Railway line in India

The New Jalpaiguri–New Bongaigaon section of the Barauni–Guwahati line connects New Jalpaiguri in the Indian state of West Bengal and New Bongaigaon in Assam.

==History==
During British rule, all links from the northern part of Bengal and Assam to the rest of India were through the eastern part of Bengal. The most important connection was the 529 km long Calcutta–Parbatipur–Haldibari–Siliguri link first established in 1878 and then developed in stages (for details see Howrah-New Jalpaiguri Line). During the nineteenth century, Lalmonirhat was linked to the Dooars. In pre-independence days, a 581 km long metre gauge line running via Radhikapur, Biral, Parbatipur, Tista, Gitaldaha and Golokganj connected Fakiragram in Assam with Katihar in Bihar.

With the partition of India in 1947, all these links were lost. Indian Railways took up the Assam Link Project in 1948 to build a 301.8 km long rail link between Fakiragram and Kishanganj. Fakiragram was connected to the Indian railway system in 1950 through the Indian portion of North Bengal with a metre gauge track. The New Jalpaiguri–New Bongaigaon section was partly new construction, partly old line converted to broad gauge in 1963. The 312 km long meter gauge Siliguri-Jogihopa line was constructed between 1963 and 1965 & was converted to wide broad gauge in 1998 .

==Branch lines==
The 56.75 km long Haldibari–New Jalpaiguri line has gone through two successive gauge changes. As most other railway tracks in the area were metre gauge, the line was converted from broad gauge to metre gauge in 1949. Then in 1960s when broad gauge was introduced in the area, the line was converted back to broad gauge and connected to the new station at New Jalpaiguri.
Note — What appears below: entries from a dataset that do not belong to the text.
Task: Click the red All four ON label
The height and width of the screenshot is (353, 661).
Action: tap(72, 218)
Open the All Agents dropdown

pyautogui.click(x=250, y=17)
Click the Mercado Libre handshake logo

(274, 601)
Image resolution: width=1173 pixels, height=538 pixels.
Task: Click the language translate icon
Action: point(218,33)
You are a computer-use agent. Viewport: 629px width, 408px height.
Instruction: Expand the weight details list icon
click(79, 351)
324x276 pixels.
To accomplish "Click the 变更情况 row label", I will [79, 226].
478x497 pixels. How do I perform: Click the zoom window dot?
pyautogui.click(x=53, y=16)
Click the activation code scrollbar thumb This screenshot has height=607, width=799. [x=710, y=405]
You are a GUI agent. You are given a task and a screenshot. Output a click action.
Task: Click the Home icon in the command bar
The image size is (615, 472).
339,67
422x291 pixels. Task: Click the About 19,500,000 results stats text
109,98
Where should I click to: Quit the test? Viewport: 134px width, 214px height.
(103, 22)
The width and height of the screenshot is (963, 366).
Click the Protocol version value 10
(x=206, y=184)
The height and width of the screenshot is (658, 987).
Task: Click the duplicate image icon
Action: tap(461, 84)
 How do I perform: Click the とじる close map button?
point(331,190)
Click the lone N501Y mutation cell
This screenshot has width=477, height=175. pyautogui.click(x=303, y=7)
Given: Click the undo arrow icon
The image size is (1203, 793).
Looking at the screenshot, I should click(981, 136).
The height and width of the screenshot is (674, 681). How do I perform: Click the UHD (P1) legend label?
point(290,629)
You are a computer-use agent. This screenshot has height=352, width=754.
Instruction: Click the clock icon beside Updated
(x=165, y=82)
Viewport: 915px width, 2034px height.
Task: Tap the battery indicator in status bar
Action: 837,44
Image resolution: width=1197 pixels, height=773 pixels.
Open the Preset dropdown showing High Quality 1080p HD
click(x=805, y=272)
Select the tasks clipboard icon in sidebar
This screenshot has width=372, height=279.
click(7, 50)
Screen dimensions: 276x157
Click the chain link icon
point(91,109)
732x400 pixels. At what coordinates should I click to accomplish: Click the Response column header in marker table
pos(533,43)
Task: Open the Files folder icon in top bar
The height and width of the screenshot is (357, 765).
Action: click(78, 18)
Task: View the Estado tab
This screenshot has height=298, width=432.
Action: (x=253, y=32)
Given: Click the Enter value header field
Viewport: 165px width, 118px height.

The 62.7 km long metre gauge branch line from Malbazar in Jalpaiguri district to Changrabandha in Cooch Behar district is now made into wide broad gauge section in 2016 & extended 64.1 km further to New Coochbehar, with train service, as per the railway time table. In pre-independence days, the line was up to Mogalhat, now in Bangladesh. The present 88.3 km long metre gauge line on the Bangladesh side from Burimari to Lalmonirhat is still functional.

The Alipuduar–Bamanhat branch line ends near the India-Bangladesh border across the Dharla River. In pre-independence days, it used to connect to Mogalhat, now in Bangladesh, across the Dharla. The bridge is broken. The line from Golokganj meets the branch line. The 57.6 km New Cooch Behar–Golokganj section is newly made into broad gauge via Boxirhat. The line passed through a different alignment.

The 76.5 km Fakiragram-Dhubri branch line was inaugurated after gauge conversion in September 2010.

==Electrification==
Electrification of the entire 593 km long Katihar–Guwahati route is in progress & expected to completed by 2024.